CBS and Viacom have announced their plans to merge. It won’t be a merge specifically, but a re-merge, let’s say, since CBS first spun off Viacom in the ’70s, the companies have already got back together once, then separated again. The latest merger comes in the context of a push for scale across the media and entertainment industry, especially in the field of streaming space. Shari Redstone is set to be the chairman of the merged entity. She has already controlled both companies through her family’s company, National Amusements. Bob Bakish will be the CEO of the combined entity. He is currently in charge at Viacom.

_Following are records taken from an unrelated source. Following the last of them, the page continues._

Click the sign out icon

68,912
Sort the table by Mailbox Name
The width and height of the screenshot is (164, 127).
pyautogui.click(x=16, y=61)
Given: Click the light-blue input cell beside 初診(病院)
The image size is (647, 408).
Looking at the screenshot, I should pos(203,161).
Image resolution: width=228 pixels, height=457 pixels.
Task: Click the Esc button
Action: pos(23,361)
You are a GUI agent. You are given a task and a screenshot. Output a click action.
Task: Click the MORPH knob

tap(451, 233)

The new company will reportedly be called ViacomCBS.
Viacom CBS and it’s hurdles
There have been plenty of obstacles on the road to the merger. After CBS and Viacom last separated, in 2006, National Amusements was roiled by a messy family-succession saga. Since then, Les Moonves, one of the leaders at CBS, vigorously opposed Redstone’s push to merge the companies.

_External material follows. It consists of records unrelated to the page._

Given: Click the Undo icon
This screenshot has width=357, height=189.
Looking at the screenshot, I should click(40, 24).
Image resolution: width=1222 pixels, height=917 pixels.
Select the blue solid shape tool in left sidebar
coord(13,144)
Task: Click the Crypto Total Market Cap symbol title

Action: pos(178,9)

CBS even sued Redstone last year, alleging that she was trying to force a deal on unfavorable terms. However afterward, Moonves resigned as CBS chairman and CEO. Reportedly, 12 women told The New Yorker’s Ronan Farrow that Moonves sexually abused them. CBS then fired Moonves and yanked his severance. Even with Moonves gone, the path to a deal was difficult. A legal settlement imposed conditions on future merger moves, including the acquiescence of two-thirds of CBS’s independent directors. Joe Ianniello, who was Moonves’s interim replacement, also brought with him a history of opposition to the deal.
The deal has not yet done with its obstacles
The CBS–Viacom merger news will reportedly stay in the headlines for quite some time to come. It will need to clear regulators. Experts suspect that shareholders might throw obstacles in the way. According to reports, the biggest independent holder of voting stock in both companies already warned that his lawyers are at work. It seems that executing the deal is surely going to be a messy business. It’s not clear now whether the companies are a good match or not culturally as turf battles could ensue as they work out how to team up and even staff from the executive level on down could quit. The new company plans to save at least $500 million in dreaded synergies.